• TASK A:
Duplicate every one of the entries that come after the Toulon travel account, line for line and with no changes.

***

Produce from Provence
Produce from Provence

We woke up early enough to catch the a la carte breakfast in the main dining restaurant.  We tried as much as possible, for all meals, to eat a la carte.  For one, it’s a lot more pleasant than piling food of different flavours onto one plate, and the other is that it is nice not having to walk up to get your own food.  What can I say?  I’m lazy.  Actually, it just tastes better than sitting and stewing in some bain-marie for several hours.

Our first stop was Toulon.  The ship docked not far from the main marina, so it was within walking distance.  Anyway, given that I had plain forgot where I was going, it didn’t occur to me to bring my French phrasebook.  This was going to be an interesting trip, given that we were out to look for a shirt and tie for Hubby, and an iron.  Yes, all our clothes were crushed looking, and well, we didn’t want to pay laundry rates to get them ironed.

Navy ships docked in the harbour.
Navy ships docked in the harbour.
Aircraft Carrier
Aircraft Carrier
Navy ship
Fancy a game of Battleships?

We wandered around looking at the shops and boats moored in the marina.  I peered at the water by the quayside.  Deep blue in colour, it seemed bottomless.  Just as well, as otherwise large yachts and cruise ships could not dock.  In fact, Toulon is the home of the French navy, and moored in the harbour also (though some distance away from the retail areas) were warships and aircraft carriers.  Actually, I’d never seen an aircraft carrier up close, and it is pretty big.  Toulon also used to have submarines come into the harbour also.  This has now been relocated elsewhere.

***

• TASK B:
Set down everything in the Toulon travel account from "We wandered around" down to "been relocated elsewhere.", word for word.

***

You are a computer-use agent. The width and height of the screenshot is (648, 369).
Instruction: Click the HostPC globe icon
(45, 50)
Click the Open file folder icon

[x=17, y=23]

***

• OUTPUT A:
You are a computer-use agent. The width and height of the screenshot is (648, 369).
Instruction: Click the HostPC globe icon
(45, 50)
Click the Open file folder icon

[x=17, y=23]

• OUTPUT B:
We wandered around looking at the shops and boats moored in the marina.  I peered at the water by the quayside.  Deep blue in colour, it seemed bottomless.  Just as well, as otherwise large yachts and cruise ships could not dock.  In fact, Toulon is the home of the French navy, and moored in the harbour also (though some distance away from the retail areas) were warships and aircraft carriers.  Actually, I’d never seen an aircraft carrier up close, and it is pretty big.  Toulon also used to have submarines come into the harbour also.  This has now been relocated elsewhere.